2. La scène au regard de deux segments temporels

La scène ordalique s’échafaude sur un ou deux segments temporels qu’au vu des quatre monographies présentées nous synthétisons comme suit :

Le premier est celui d’un appui qui s’effondre.

Le deuxième d’un obstacle qui surgit.

Nous appelons segments temporels l’ouverture vers ces deux thématiques que la scène ordalique présentifie. La proposition de segment favorise son bornage au sein de l’expérience qui remobilise le rapport au temporel-sensoriel. Nous l’articulons à l’expérience actuelle de l’appui qui s’effondre ou l’obstacle qui surgit. A l’origine, nous avons dit que la scène se déploie à partir d’un élément déclencheur qui enclenche un complexe processuel.

Nous avons également précisé que la scène ordalique opère en trois temps. Le deuxième temps inscrit l’expérience au sein d’un segment temporel qui revêt le statut de marqueur historique, que les traces laissées confirment. La figure du danger constitue une façon de créer une scène dotée de caractéristiques particulières à inscrire au sein d’un segment temporel pour qu’elle soit, nous le répétons «suffisamment bonne à symboliser ».

La temporalité reste pour notre étude rattachée au modèle d’après coup afin d’utiliser l’ouverture d’un segment temporel pour y loger la scène. Dans ce contexte, le segment temporel a valeur de scène ou de transfert sur l’espace, « transfert topique » (B. Duez, 1988, 2000b). Cependant, il nous paraît important de conserver l’idée d’une reprise de segment temporel en tant qu’il s’agit pour le sujet d’en réintroduire un, susceptible d’ouvrir un espace de différenciation (le temps où cela se vit, et où cela s’éprouve). Ce segment via l’événement peut être contextualisé, car il véhicule avec lui les traces des autres événements traumatiques et l’intensité des émotions vécues à ce moment-là. C’est pourquoi, nous choisissons de mettre l’accent sur l’introduction d’un segment temporel doté d’une fonction d’attracteur d’événements ayant gelé, figé de nombreux traumatismes.

Ce temps d’actualisation, tente une temporalisation, une tentative d’appropriation de l’impact d’événements de portée traumatique pour après l’épreuve, s’appuyer sur un récit susceptible d’accompagner le rétablissement de la temporalité.

Il s’agit là d’un long travail en appui sur l’actualisation d’un segment temporel et associé, aux sensations éprouvées par le sujet au moment de la survenue de l’événement et dans l’après coup.

L’événement, grâce à la reprise d’une scène logée dans un segment temporel, rétablit une articulation spatio-temporelle et aide au mouvement de reprise.

Nous avons accordé à ces deux segments, une fonction de potentialité figurative, dans la mesure où sont activés des processus représentationnels favorisant la reprise des inscriptions mnésiques sensori affectives.
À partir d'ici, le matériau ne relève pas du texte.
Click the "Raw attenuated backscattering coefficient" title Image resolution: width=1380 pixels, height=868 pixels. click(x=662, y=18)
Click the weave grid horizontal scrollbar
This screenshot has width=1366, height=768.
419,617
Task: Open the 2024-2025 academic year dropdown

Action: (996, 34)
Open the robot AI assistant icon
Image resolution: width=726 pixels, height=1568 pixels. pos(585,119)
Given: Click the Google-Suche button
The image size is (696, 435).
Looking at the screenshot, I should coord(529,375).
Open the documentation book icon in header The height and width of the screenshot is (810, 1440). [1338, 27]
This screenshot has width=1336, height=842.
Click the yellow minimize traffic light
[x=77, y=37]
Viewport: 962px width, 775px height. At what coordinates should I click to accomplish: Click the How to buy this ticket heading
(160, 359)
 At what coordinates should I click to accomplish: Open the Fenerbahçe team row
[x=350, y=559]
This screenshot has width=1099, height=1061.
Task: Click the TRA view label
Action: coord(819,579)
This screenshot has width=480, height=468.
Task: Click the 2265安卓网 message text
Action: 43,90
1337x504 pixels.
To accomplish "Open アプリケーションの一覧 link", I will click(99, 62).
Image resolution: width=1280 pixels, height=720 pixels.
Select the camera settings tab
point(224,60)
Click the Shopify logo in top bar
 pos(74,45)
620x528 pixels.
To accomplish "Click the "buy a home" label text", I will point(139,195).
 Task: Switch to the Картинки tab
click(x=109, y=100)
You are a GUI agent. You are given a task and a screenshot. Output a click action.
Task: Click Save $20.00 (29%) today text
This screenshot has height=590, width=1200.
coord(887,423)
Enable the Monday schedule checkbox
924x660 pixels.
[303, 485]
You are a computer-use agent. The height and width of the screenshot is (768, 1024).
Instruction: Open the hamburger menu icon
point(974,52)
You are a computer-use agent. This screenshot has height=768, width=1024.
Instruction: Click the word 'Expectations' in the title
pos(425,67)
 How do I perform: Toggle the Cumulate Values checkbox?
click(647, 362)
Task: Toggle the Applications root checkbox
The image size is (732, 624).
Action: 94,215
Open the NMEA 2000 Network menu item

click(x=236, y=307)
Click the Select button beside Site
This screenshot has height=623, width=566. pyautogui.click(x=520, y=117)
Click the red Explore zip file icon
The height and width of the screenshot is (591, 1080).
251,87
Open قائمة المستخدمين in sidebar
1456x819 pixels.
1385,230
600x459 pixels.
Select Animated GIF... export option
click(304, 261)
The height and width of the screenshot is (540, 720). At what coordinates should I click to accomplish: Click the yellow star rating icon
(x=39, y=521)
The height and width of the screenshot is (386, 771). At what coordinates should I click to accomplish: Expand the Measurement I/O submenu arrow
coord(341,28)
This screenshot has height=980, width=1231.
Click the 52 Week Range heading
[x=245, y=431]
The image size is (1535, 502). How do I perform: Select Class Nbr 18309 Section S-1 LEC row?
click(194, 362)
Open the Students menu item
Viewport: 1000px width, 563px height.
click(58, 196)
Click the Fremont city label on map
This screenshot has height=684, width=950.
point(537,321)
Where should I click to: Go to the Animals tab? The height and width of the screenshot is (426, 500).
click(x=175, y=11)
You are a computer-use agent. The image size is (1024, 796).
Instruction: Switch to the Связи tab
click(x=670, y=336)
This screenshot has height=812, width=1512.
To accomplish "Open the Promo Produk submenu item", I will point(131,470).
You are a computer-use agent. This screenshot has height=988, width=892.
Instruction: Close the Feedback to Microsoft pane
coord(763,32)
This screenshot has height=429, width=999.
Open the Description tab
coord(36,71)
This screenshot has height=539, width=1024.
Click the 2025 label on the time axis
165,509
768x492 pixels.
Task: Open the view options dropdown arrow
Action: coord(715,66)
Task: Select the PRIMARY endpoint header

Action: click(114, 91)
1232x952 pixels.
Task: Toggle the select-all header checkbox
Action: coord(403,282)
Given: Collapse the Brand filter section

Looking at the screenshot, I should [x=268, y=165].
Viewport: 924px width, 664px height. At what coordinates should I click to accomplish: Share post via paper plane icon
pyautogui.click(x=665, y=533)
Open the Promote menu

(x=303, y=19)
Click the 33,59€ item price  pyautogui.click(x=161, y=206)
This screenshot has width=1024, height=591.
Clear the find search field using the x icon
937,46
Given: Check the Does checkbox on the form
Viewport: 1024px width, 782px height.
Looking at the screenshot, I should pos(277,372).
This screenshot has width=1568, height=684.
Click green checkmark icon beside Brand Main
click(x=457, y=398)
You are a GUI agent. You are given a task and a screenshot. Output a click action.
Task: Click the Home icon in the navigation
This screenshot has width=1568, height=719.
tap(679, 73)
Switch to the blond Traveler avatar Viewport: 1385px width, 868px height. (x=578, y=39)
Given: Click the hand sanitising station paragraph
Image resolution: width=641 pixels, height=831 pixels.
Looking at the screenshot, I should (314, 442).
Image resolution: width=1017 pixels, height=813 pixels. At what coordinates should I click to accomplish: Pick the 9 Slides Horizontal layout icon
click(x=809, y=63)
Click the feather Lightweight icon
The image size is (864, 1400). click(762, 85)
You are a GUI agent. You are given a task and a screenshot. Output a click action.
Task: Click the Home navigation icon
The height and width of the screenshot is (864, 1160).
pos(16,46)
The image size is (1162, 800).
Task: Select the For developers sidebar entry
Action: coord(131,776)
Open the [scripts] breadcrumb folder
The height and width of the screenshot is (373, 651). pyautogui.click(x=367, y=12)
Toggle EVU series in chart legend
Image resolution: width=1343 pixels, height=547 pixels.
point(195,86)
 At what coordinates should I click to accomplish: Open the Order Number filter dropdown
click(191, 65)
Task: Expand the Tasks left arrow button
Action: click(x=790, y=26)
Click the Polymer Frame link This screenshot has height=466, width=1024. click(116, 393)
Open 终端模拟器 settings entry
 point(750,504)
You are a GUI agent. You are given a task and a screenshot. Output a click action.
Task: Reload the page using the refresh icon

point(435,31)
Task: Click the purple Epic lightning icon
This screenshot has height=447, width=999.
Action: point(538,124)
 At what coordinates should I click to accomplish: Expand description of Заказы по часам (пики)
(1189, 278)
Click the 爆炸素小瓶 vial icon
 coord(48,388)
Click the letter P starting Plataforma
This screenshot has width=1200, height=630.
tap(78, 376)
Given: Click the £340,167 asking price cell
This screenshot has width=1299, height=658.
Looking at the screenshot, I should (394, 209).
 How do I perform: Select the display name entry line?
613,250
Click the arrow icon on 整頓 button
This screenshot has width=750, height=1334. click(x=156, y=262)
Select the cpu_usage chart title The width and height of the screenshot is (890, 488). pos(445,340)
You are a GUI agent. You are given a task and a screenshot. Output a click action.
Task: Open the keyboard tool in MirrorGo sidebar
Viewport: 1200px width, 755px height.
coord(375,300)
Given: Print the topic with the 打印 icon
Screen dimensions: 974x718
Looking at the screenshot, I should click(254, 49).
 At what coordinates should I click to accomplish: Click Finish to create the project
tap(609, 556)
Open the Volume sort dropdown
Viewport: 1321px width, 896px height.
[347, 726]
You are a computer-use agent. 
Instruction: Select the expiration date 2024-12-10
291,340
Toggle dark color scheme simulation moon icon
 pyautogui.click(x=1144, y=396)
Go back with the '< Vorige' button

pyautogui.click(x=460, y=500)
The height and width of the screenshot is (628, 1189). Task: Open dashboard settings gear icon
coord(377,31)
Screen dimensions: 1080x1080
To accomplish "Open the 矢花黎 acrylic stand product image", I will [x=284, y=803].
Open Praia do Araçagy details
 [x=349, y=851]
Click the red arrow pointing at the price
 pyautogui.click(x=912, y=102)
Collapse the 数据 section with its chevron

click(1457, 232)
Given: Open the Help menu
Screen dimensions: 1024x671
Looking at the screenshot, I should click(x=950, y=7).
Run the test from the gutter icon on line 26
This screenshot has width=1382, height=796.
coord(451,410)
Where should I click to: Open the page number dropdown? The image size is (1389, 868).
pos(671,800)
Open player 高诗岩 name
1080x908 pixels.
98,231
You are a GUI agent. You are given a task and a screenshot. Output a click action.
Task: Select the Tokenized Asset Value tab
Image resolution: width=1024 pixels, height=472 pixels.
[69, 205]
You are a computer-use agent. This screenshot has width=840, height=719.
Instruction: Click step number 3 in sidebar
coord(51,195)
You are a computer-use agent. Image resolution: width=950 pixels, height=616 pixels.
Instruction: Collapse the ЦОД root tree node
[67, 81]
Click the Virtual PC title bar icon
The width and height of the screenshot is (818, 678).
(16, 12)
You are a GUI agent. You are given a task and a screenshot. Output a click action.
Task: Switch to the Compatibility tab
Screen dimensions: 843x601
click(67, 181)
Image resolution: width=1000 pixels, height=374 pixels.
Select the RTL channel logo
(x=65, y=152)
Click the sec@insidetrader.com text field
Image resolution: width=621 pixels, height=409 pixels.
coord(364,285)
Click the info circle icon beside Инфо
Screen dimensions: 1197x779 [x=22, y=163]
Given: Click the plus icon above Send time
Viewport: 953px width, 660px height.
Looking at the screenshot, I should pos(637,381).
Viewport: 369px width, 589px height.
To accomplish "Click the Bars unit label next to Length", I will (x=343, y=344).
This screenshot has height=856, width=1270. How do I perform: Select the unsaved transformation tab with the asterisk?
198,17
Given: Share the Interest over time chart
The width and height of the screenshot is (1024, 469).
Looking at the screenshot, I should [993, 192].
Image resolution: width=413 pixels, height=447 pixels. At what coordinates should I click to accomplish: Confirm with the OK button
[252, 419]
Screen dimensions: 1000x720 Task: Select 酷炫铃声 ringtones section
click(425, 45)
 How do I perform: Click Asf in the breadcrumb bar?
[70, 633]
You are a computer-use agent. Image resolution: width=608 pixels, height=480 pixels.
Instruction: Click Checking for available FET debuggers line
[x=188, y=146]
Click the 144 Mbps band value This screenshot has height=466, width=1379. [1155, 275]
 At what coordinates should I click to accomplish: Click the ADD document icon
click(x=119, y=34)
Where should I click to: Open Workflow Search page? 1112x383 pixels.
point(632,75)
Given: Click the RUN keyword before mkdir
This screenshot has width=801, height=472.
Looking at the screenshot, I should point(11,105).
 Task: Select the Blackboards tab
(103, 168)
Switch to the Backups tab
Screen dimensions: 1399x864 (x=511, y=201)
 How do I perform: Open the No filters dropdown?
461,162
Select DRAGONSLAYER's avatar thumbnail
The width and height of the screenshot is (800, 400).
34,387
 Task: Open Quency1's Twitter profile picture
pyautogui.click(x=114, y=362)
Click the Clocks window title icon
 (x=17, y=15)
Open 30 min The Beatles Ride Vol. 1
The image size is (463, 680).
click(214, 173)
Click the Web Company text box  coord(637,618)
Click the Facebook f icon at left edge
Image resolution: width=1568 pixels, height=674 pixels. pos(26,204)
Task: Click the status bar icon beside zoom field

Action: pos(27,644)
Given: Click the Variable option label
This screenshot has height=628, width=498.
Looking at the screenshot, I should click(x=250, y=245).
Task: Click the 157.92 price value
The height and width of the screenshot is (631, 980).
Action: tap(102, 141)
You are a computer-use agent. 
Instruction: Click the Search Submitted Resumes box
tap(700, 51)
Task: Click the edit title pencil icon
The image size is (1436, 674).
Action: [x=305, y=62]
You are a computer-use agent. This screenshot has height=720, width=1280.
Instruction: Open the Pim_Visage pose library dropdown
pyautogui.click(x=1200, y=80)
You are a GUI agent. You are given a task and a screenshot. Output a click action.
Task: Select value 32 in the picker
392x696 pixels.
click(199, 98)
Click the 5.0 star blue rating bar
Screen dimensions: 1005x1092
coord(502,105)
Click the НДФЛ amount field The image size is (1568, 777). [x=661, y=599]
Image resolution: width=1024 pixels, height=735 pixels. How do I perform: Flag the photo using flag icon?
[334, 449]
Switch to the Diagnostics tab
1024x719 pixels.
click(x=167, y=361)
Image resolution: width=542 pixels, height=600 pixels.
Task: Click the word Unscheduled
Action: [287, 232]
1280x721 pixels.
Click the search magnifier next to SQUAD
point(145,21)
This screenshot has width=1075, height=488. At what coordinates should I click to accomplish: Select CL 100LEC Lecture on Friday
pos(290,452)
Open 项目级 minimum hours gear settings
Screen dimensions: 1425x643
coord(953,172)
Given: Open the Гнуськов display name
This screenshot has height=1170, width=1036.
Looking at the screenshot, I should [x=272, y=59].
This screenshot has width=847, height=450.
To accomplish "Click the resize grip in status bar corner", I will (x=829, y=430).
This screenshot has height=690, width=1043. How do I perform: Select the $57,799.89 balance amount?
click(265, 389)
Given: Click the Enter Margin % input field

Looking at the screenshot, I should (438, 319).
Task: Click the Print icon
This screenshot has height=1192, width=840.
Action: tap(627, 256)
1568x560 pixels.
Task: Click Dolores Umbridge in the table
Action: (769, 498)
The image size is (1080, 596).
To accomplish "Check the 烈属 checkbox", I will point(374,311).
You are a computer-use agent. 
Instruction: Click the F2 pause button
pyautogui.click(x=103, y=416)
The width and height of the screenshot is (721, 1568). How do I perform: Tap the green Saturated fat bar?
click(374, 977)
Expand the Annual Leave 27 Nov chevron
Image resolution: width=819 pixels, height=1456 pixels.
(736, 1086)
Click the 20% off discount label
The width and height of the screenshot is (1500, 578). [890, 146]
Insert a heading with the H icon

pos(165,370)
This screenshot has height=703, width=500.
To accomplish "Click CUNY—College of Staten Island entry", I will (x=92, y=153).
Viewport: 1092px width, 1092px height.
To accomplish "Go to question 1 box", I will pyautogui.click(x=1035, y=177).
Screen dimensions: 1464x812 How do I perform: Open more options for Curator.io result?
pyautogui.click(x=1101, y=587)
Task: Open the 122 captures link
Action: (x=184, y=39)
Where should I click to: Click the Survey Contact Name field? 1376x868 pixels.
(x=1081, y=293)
Il s’agirait là de considérer que

‘« Ces représentations primitives même lorsqu’elles ne sont que motions, appels, cris, «mouvement en quête d’une forme », (A. Green, 1985), orientent, infiltrent, dynamisent ou tuent l’activité sensori-motrice d’appropriation du monde et de «présentation de la psyché à elle-même » ( M. Despinoy et M. Pinol-Douriez, 2002, p. 14).’

Cette dynamique de mise en mouvement accompagne ou non le travail d’appropriation subjective de ces engrammes mnésiques.